In Lange Eenzame Man, or Lonely Man, a body is lying sideways on a pillow, encased in a vitrine, headless, armless, with his feet together in a contorted twist. The figure was made after the wax cast of a male model, so it is hollow on the inside, allowing us to peek through the empty space where the head and neck would have been, inside the body’s cavity. The texture of the wax of which the sculpture is made seems skin-like, but there is much red pigment in the coloring, evoking blood, of course. How can such a corpse still contain red blood, the color of life? Berlinde’s goal is not to detach the viewer from death, but bring its horrible reality into our consciousness. Like the vitrine encased molds of Mt. Vesuvius’s victims that still remind visitors of the painful death Pompeiians experienced during the volcanic eruption more than 1900 years ago, so the Lonely Man becomes a permanent testament to human suffering. Yet his pose, the fragility of the body itself, and the pillow underneath are also direct references to depictions of Christ by Old Masters. The specificity and universality of the piece are in keeping with religious art over the last few hundred years.
This influence is no surprise considering Berlinde’s upbringing in a Catholic family, with a Catholic school education, and her studio’s location, but her preoccupation with the existential concerns of humanity make her very much a part of our modern world.
In another piece, Inside Me, Berlinde uses a new material, iron, to tackle the beautiful and the terrifying. The sculpture of a horse’s carcass is cast in iron and is covered with horse skin, a method which both objectifies the horrors of violent death by focusing on the graceful form of the animal, and triggers visions of war and destruction that are only too timely. The horse as symbol of the tragedy of war has been used throughout the Western canon for many generations, but Inside Me especially brings to mind the chapter in Remarque’s All Quiet on the Western Front describing in great detail the cries of the wounded horses on the front, and the soldiers’ hesitation at putting the horses out of their misery.
In her newest series, which is a leap from her previous, more literal work, antlers hang in twos in various conformations on the wall. These pieces, all called Romeu (my deer) are also cast in iron, then covered with Berlinde’s signature wax layers and red pigment, more metaphorically and subtly allude to death. But the death in these pieces is mythological – the antlers conjure up the story of Actaeon the hunter and Artemis the goddess of the hunt, who was caught bathing in the woods by Actaeon, and out of anger turned him into a deer that was ultimately killed by his own dogs. These pieces are intriguing for their subtlety and elegance. One of the pieces in the series is even wrapped in a soft gauze as a sort of bandage, evoking the fragility of life in a delicate and rather abstract fashion.

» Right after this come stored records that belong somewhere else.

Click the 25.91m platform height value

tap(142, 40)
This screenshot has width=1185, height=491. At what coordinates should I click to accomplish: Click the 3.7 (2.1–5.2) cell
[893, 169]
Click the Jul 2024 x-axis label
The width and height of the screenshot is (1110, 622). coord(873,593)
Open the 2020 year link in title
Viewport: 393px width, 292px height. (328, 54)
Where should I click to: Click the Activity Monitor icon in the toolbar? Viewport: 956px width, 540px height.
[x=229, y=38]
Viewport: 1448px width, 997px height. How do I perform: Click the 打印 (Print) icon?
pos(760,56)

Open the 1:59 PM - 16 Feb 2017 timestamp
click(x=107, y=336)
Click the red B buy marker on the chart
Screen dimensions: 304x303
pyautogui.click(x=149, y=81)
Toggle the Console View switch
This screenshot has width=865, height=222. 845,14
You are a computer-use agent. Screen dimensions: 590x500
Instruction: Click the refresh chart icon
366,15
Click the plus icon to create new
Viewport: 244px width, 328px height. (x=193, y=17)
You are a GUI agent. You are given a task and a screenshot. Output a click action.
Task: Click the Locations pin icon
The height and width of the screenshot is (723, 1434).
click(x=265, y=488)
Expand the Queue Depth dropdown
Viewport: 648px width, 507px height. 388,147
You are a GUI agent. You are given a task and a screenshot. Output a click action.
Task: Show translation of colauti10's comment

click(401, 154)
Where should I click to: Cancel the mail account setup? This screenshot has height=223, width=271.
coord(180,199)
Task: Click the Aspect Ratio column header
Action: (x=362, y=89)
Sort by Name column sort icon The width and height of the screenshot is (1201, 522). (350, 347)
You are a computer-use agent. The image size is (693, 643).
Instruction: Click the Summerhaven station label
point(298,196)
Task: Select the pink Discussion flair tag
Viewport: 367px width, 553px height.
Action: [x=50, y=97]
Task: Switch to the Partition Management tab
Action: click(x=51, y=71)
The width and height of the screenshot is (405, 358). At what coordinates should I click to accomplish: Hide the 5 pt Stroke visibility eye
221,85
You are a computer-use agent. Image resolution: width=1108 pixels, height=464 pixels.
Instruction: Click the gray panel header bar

Berlinde de Bruyckere’s work is arresting and disturbing, but it also combines the dark with the light to bring forth the duality of our condition. It is comforting to know that the great existential themes of the modernist period are still being explored, but with a contemporary touch, thus connecting our indifferent times with the impassioned ones of the first part of the 20th century. It is also this bridge between the now and the then that makes Berlinde’s work so saturated with spiritual wonder, the same feeling elicited by the Old Masters’ depictions of man’s fate as rendered in their paintings of Jesus.